Poste cerca portalettere: il requisito? Quello del 'merito' all'italiana: ''Il possesso di un diploma con votazione minima 70/100 o laurea, anche triennale''
Poste Italiane nel selezionare i suoi portalettere di fatto ''boccia'' solo i diplomati con punteggio tra 60 e 69 centesimi, non importa se di licei, scuole professionali, istituti tecnici. L'importante è il 70 che vale, poi, quanto una laurea magistrale o triennale che sia

TRENTO. I requisiti richiesti sono straordinari. Per fare il portalettere serve il ''possesso di un diploma di scuola media superiore con votazione minima 70/100 o diploma di laurea, anche triennale'' come se le cose in qualche modo si equivalessero e non importa se quel 70 alla maturità è arrivato in un Liceo Classico, Scientifico in un Istituto Professionale o in un Istituto Tecnico. Il requisito è il 70/100. Che poi cosa significherà in termini concreti? Che il 69/100 non è all'altezza del collega con 70/100 e quindi non può fare il portalettere? Mistero del ''merito'' in salsa italiana.

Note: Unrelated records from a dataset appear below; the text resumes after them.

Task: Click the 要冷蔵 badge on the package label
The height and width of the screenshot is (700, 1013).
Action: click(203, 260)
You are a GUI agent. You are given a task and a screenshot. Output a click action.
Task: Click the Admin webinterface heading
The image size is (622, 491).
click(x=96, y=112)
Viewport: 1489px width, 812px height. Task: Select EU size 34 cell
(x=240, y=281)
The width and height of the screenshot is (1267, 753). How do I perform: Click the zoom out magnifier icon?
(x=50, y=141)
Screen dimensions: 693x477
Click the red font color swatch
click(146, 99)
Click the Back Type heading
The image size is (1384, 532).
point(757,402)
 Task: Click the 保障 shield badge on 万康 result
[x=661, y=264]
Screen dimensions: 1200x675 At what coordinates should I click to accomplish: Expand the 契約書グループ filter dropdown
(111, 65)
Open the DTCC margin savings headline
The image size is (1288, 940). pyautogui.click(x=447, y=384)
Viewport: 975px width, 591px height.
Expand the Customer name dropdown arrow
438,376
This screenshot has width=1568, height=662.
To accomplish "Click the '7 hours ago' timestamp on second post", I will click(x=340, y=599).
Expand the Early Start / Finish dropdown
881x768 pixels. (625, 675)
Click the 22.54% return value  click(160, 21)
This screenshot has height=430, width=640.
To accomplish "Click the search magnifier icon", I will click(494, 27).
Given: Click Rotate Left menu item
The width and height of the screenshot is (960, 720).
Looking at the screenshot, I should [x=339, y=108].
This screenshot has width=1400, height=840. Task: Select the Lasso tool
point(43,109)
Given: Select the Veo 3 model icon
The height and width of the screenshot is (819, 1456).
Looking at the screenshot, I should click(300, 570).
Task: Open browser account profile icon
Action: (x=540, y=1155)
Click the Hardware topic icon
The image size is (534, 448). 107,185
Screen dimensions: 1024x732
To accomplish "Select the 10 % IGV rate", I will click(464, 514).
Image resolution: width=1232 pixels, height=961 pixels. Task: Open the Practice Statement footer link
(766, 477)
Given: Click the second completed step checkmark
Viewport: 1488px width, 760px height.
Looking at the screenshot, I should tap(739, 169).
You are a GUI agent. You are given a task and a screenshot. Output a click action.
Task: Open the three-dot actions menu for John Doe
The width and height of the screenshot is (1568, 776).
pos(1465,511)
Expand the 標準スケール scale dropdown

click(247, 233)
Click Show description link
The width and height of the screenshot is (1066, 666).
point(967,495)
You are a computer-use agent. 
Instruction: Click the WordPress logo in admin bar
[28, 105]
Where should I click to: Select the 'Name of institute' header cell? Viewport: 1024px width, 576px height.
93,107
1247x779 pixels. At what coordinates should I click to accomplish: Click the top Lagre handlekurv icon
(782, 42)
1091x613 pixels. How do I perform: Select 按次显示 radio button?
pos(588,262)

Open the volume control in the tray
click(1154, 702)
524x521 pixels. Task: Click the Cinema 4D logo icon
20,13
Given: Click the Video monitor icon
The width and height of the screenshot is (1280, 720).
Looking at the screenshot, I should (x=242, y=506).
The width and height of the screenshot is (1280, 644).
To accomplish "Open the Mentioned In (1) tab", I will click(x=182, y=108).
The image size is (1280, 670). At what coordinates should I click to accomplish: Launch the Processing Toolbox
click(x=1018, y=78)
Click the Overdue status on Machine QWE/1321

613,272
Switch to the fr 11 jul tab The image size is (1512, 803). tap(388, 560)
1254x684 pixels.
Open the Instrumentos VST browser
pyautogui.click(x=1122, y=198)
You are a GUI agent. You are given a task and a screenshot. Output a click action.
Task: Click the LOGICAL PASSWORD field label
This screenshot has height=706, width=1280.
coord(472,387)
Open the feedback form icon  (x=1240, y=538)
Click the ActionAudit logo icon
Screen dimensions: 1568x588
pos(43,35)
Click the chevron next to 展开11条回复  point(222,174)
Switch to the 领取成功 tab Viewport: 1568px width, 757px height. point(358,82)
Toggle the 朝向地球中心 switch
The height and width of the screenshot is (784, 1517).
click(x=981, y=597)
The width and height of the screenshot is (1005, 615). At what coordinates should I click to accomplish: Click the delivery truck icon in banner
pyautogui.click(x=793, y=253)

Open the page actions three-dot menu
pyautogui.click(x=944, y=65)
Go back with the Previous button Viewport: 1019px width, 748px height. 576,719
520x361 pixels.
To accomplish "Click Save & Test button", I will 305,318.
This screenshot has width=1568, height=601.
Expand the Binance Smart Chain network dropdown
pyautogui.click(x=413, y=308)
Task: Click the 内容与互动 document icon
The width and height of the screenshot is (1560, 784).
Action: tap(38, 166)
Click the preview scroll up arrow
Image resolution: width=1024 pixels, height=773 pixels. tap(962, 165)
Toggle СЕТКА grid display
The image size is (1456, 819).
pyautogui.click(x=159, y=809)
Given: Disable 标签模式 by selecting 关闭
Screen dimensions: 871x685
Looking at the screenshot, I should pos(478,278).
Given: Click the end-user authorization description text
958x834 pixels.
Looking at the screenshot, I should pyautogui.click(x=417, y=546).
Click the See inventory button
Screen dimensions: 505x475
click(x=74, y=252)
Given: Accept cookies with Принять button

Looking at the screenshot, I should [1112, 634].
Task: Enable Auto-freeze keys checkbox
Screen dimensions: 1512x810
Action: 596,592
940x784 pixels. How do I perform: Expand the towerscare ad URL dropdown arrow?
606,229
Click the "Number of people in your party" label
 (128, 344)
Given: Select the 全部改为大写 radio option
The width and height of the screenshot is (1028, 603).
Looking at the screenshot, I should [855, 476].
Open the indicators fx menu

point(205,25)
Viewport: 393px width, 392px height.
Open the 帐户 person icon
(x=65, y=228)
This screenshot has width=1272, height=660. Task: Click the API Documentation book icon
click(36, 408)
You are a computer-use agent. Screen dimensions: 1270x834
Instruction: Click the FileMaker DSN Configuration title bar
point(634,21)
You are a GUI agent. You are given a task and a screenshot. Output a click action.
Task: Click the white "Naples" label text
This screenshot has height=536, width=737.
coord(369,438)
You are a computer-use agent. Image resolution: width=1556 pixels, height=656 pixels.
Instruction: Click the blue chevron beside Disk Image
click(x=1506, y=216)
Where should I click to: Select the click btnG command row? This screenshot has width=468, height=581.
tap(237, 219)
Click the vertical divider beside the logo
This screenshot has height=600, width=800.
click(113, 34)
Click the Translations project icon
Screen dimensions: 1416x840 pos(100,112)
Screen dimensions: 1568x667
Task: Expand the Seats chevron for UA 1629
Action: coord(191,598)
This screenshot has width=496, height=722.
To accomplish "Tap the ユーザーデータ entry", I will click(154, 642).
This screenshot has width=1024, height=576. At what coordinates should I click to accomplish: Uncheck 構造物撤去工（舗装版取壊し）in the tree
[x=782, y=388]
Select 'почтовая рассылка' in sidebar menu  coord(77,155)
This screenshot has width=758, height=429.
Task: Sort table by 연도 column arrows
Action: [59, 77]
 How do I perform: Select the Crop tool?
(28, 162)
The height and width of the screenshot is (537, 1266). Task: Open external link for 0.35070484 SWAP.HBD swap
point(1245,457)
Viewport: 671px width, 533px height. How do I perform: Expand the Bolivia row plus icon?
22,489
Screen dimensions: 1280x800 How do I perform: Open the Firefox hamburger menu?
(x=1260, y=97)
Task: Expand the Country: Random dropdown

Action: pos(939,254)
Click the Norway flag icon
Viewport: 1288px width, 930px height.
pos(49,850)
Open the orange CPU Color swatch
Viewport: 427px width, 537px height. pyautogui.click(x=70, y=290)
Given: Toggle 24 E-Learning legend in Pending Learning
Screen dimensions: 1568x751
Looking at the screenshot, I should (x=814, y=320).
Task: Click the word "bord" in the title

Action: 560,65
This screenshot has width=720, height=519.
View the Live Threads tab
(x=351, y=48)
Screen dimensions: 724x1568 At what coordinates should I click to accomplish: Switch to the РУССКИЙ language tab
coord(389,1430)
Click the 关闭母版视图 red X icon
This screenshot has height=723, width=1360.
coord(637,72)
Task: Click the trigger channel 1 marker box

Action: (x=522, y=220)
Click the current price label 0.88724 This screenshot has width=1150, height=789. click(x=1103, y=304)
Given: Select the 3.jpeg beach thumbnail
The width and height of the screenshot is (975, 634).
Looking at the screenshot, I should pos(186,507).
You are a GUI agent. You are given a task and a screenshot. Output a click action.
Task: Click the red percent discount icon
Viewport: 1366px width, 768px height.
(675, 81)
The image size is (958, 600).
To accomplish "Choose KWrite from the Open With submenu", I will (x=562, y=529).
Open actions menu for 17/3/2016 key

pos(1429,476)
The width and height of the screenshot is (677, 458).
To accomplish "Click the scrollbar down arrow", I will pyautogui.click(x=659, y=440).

Laureati e 70/100 alla maturità parificati senza un senso mentre restano esclusi solo coloro che hanno preso voti dal 60 al 69 al termine della ''scuola media superiore'' (tra l'altro termine improprio per definire la scuola secondaria di secondo grado). Di cosa stiamo parlando? Dell'annuncio delle Poste Italiane che con un comunicato spiega che si cercano portalettere. ''Anche in provincia di Trento Poste Italiane è alla ricerca di portalettere da inserire con contratto a tempo determinato che si occuperanno del recapito postale (pacchi, lettere, buste, raccomandate, etc.) nell’area territoriale di propria competenza - si legge nel comunicato -. Per candidarsi è sufficiente inserire, entro mercoledì 22 ottobre, il proprio curriculum vitae sulla pagina web del sito posteitaliane.it, nella sezione “Carriere” dedicata a “Posizioni Aperte” in cui sono indicati i requisiti per partecipare alla selezione. In fase di candidatura, sarà possibile indicare l’area territoriale di preferenza''.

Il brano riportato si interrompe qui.